**** EXCERPTED TEXT ****

Baker Street from Persell Middle School to Garfield Road is going to look a lot different by September.

Work will begin in earnest Thursday on the reconstruction of the intersection at Baker Street and Hazeltine Avenue. During a recent City Council meeting, Mark Roetzer, city public works director, reviewed plans for the reconstructed intersection as well as a narrowing of Baker Street. Roetzer had previously said work would begin once the school year ended.

Instead of the familiar ‘Y’ shaped intersection near Persell Middle School, the road will now have a ‘T’ shaped intersection.

“If you think about coming into town off of Baker turning on to Hazeltine, there’s a big wide radius turn there,” Roetzer said. “What we’re doing is we are turning that street, we’re narrowing that intersection and creating a ‘T’ intersection, so that way people, when they turn from Baker Street on Hazeltine, they have to slow down to make that turn.”

The project was designed by city Public Works engineers and will be paid for by Chautauqua County. DPW and city Board of Public Utilities crews will do utility work for about two weeks before Lakeshore Paving crews come in to start digging up the road. Cityview Avenue can be used to access Bergman Park during the construction, something Mayor Kim Ecklund stressed since the park hosts baseball games during the summer along with the World Series of Wheels car show and the city’s annual Labor Day Festival at the end of the summer.

****

• [REQUIREMENTS]
1. Answer these questions from the article on the Baker Street reconstruction:
(a) What shape will the new intersection near Persell Middle School have?
(b) Who will pay for the project?
(c) Which street can be used to reach Bergman Park during construction?
2. Extend the article on the Baker Street reconstruction by writing the next part after its final sentence.

**** RECORD LIST ****

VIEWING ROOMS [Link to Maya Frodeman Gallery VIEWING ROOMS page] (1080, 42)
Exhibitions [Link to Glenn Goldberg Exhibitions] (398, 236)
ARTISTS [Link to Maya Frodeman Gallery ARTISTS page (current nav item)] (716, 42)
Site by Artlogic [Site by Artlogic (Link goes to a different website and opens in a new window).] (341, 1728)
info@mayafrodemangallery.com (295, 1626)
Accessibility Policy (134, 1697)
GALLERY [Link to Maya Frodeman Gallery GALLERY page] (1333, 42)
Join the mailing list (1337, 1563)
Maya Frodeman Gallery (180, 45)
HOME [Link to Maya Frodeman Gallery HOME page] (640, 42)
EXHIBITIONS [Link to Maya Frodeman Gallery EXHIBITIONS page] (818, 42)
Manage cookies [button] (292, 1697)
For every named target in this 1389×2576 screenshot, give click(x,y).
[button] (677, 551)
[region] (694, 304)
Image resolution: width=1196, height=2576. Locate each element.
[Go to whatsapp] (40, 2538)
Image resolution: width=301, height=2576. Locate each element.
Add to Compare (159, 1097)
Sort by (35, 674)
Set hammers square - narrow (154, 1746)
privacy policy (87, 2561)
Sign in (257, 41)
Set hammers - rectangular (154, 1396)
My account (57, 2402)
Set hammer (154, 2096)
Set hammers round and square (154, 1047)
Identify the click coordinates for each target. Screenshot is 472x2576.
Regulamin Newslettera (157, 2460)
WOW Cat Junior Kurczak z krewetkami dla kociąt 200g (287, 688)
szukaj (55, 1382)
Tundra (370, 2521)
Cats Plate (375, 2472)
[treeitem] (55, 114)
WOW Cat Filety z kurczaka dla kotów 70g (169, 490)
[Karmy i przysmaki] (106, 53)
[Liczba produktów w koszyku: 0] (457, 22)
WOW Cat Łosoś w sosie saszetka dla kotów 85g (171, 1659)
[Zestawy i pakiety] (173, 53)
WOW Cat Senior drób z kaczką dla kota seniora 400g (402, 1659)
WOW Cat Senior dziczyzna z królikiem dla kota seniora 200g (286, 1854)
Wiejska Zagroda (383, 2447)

****

• [RESULTS IN ORDER]
1.
(a) A 'T' shape, replacing the former 'Y' shape.
(b) Chautauqua County.
(c) Cityview Avenue.

2.
Roetzer said there will be new crosswalks as well while the traffic light near the Baker Street entrance to Persell Middle School that has blinked yellow for years will be removed.

“The plan currently is to install a school crossing signs, but they have a push button and they basically flash after somebody pushes the button,” Roetzer said.

School children being hit while crossing Hazeltine Avenue prompted the intersection redesign. One of those incidents in December 2021 and other close calls prompted the Jamestown Public Schools District to increase the presence of staff outside the school during student drop-off and pick-up to make sure students could get across the busy street more safely while other safety measures were discussed.

Councilman Jeff Russell, R-At Large, said redesigning the intersection shouldn’t be taken to mean student safety has been addressed around Persell. Parent drop-off areas have been installed in prior years to remove street congestion, but it’s not uncommon to see them fill up quickly, with parents letting their children off in the plaza parking lot across Hazeltine Avenue or on side streets in the neighborhood.

“My concern in the school zone is you know we can do our job very well, but I see students on a daily basis not utilizing the crosswalks, not utilizing the lights and that’s where you know we’ve had a problem up here at the school,” Russell said. “We’ve had two kids hit. So we can do everything right, but I guess I would like to see the school officials up there be more diligent in making sure that the students are using designated areas so don’t have something catastrophic and a child get hit and actually killed in this area up there. We can only do so much.”

Traffic for those coming into Jamestown will be diverted to Orr Street to Garfield Road to Forest Avenue to Newland Avenue. Traffic downtown out of the city will be sent from Baker to Newland Avenue to Forest Avenue to Garfield Road. Roetzer said those detours are the best routes for truck traffic. Local traffic will be allowed in the area with access via side streets.Work is expected to end by Aug. 20.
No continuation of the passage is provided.